CHALLENGE: Rewrite only the part of the listing that opens with the line containing "You are a computer-use agent. Image resolution: width=2000" and closes with the line containing "This screenshot has width=2232, height=1546.", substituting "Command" for "Instruction" and leaving everything else unchanged.

THE DATA:
>>>>

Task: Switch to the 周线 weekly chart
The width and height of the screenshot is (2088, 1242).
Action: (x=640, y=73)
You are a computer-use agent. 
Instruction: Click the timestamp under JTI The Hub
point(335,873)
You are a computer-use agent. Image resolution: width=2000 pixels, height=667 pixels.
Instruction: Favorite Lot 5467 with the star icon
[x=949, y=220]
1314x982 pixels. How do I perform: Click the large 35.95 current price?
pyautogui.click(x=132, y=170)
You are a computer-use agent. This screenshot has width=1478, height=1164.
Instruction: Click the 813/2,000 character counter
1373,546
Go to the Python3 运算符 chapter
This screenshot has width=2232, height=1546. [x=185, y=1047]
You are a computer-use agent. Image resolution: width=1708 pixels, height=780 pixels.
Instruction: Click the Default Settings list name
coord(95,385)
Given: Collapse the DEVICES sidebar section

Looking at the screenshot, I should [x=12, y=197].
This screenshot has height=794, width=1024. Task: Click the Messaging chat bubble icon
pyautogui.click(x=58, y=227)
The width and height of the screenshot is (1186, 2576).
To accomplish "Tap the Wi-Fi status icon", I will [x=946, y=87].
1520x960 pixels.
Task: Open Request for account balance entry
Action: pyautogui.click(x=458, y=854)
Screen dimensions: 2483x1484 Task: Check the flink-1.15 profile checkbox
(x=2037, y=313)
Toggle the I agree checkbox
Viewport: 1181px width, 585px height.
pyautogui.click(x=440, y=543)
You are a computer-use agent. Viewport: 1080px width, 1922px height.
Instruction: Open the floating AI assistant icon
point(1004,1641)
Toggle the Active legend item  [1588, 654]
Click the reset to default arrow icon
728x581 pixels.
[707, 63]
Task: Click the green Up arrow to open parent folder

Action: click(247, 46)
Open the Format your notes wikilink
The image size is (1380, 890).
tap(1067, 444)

<<<<

EXPECTED OUTPUT:
You are a computer-use agent. Image resolution: width=2000 pixels, height=667 pixels.
Command: Favorite Lot 5467 with the star icon
[x=949, y=220]
1314x982 pixels. How do I perform: Click the large 35.95 current price?
pyautogui.click(x=132, y=170)
You are a computer-use agent. This screenshot has width=1478, height=1164.
Command: Click the 813/2,000 character counter
1373,546
Go to the Python3 运算符 chapter
This screenshot has width=2232, height=1546. [x=185, y=1047]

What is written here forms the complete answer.